Tight credit conditions have affected the supply of mortgages for some time and, as a consequence, negatively impacted on the number of house buyers. This is likely to be especially true for potential first-time buyers who have no housing equity with which to help purchase property. But, the marked downward momentum in mortgage approvals is reflecting a weakening in housing demand.

So what explains this weakening of housing demand? In part, it is likely to be current economic conditions. But, expectations of future economic conditions are crucially important in determining activity levels in the housing market. With concerns about future economic growth it would be no surprise if households are feeling more than a little cautious about their spending plans and about their household finances. Economic uncertainty amongst households does not bode well for activity levels in the housing market. If this line of thinking is right we can expect mortgage approvals numbers to remain subdued for some time to come.


Drop in mortgages sparks concerns over house price falls The Herald, Ian McConnell (30/10/10)
Housing dip feared as mortgage approvals stall Guardian, Mark King (29/10/10)
UK mortgage approvals decline Irish Times (29/10/10)
Net mortgage lending slumps to just £112 million Independent, James Moore (30/10/10)
Mortgage approvals lowest since Feb Reuters (29/10/10)


Mortgage approval numbers and other lending data are available from the Bank of England’s statistics publication, Monetary and Financial Statistics (Bankstats) (See Table A5.4.)

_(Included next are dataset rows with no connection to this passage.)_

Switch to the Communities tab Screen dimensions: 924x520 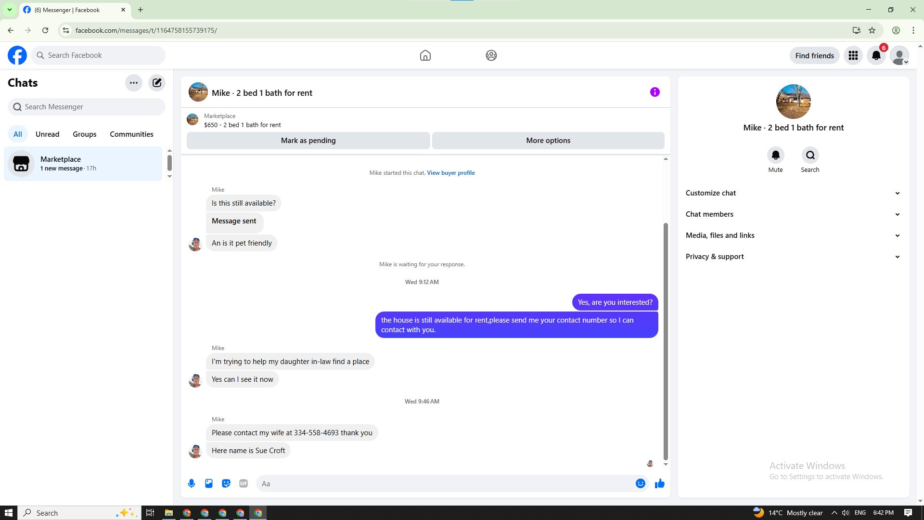pos(131,134)
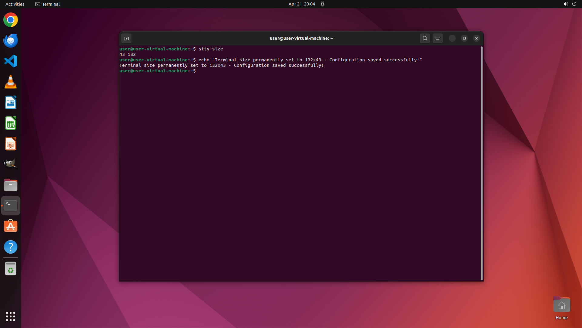Open the Terminal app menu in top bar
The height and width of the screenshot is (328, 582).
click(48, 4)
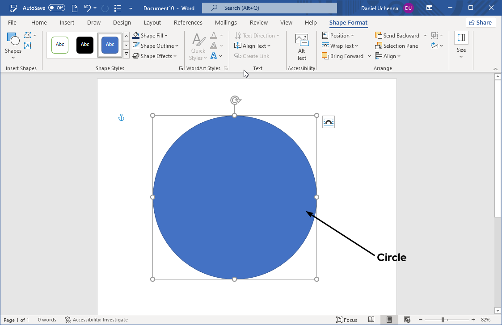Click the rotation handle above the circle
Viewport: 502px width, 325px height.
(235, 100)
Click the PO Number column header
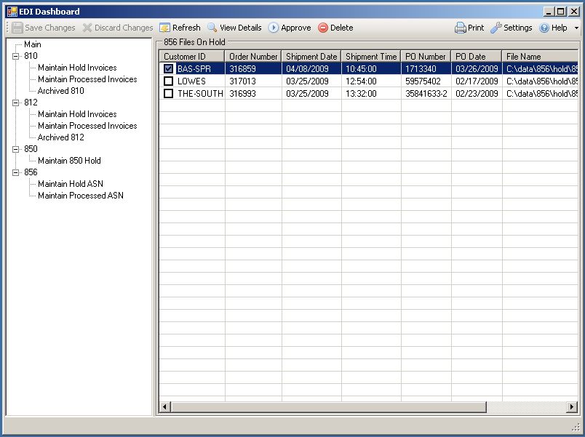Image resolution: width=585 pixels, height=437 pixels. pos(426,56)
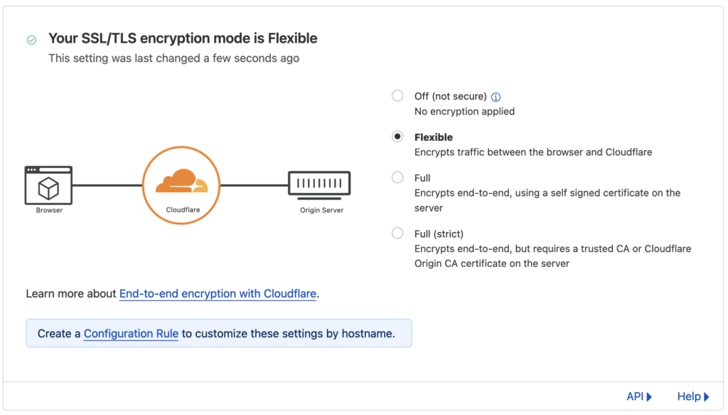Click the info icon beside Off (not secure)

pyautogui.click(x=496, y=97)
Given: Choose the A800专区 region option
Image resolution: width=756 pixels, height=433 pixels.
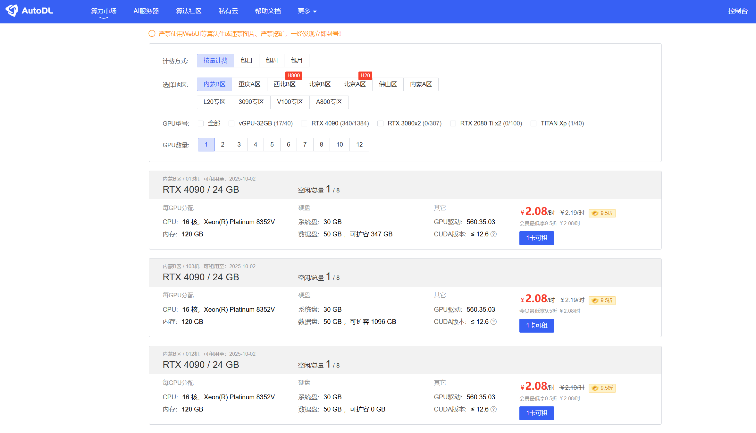Looking at the screenshot, I should click(x=329, y=102).
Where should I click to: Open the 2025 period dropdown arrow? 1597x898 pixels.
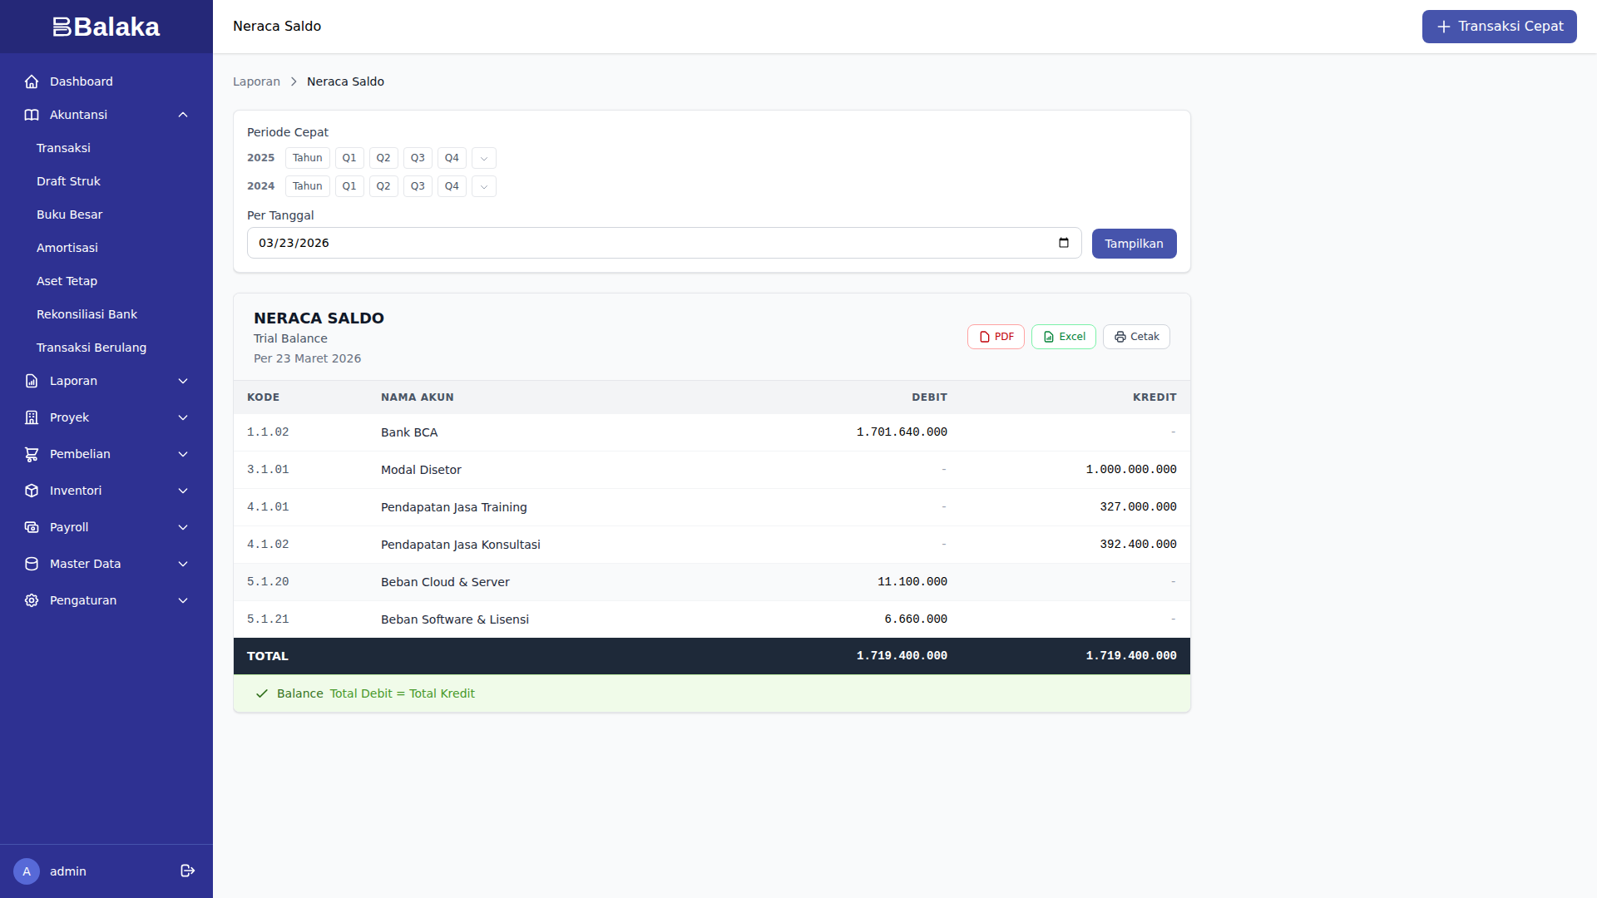[x=484, y=158]
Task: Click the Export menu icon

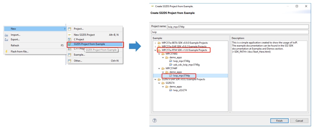Action: (x=7, y=39)
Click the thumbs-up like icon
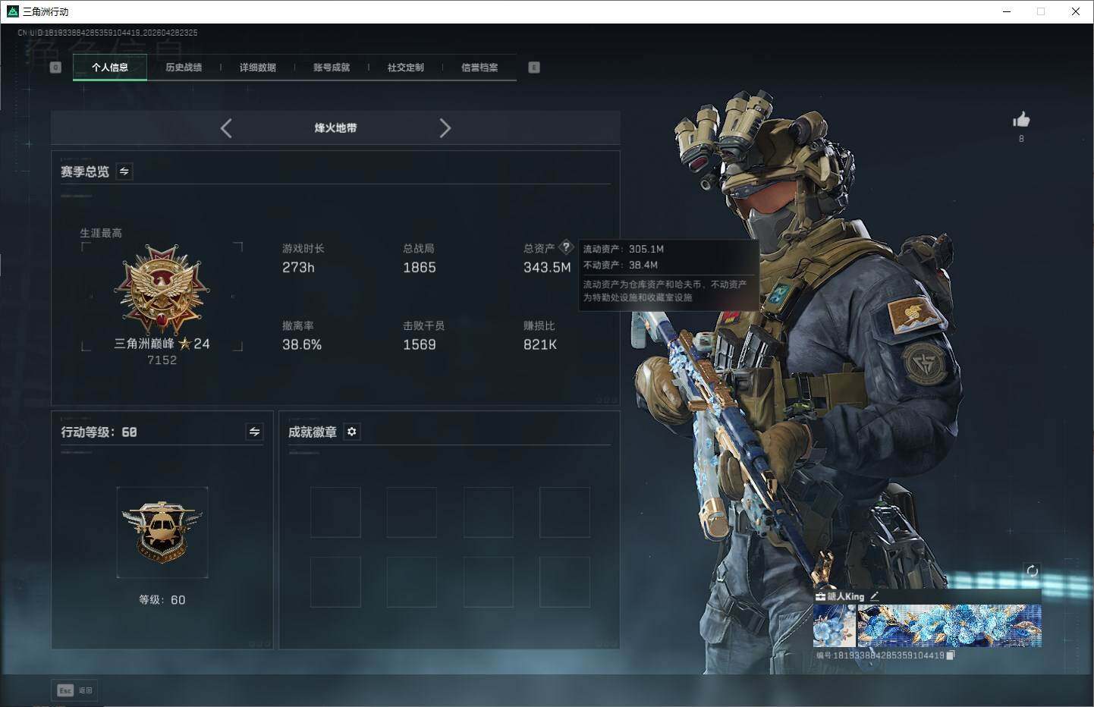This screenshot has width=1094, height=707. coord(1021,120)
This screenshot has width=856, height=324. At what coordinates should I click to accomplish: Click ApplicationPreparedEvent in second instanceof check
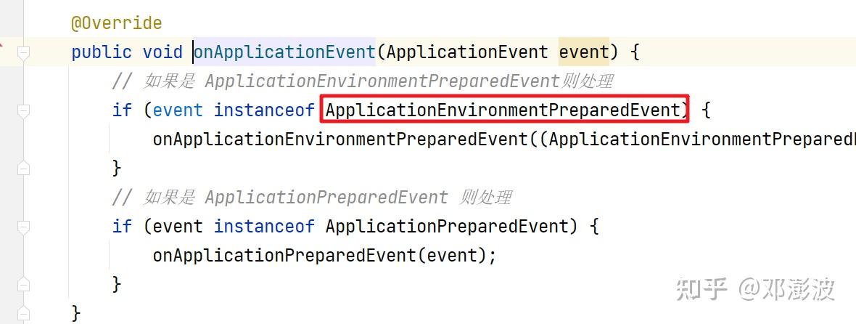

  1. What variables do you think will affect the demand for mortgages?
  2. What variables do you think will affect the supply of mortgages by lenders?
  3. What do you understand by housing and mortgages being complementary products? Why might the complementary relationship between housing and mortgages be stronger for first-time buyers?
  4. If housing demand weakens, would we expect house prices to fall? Are there circumstances when a weakening of demand might not translate into lower house prices? Illustrate your answer using demand and supply diagrams.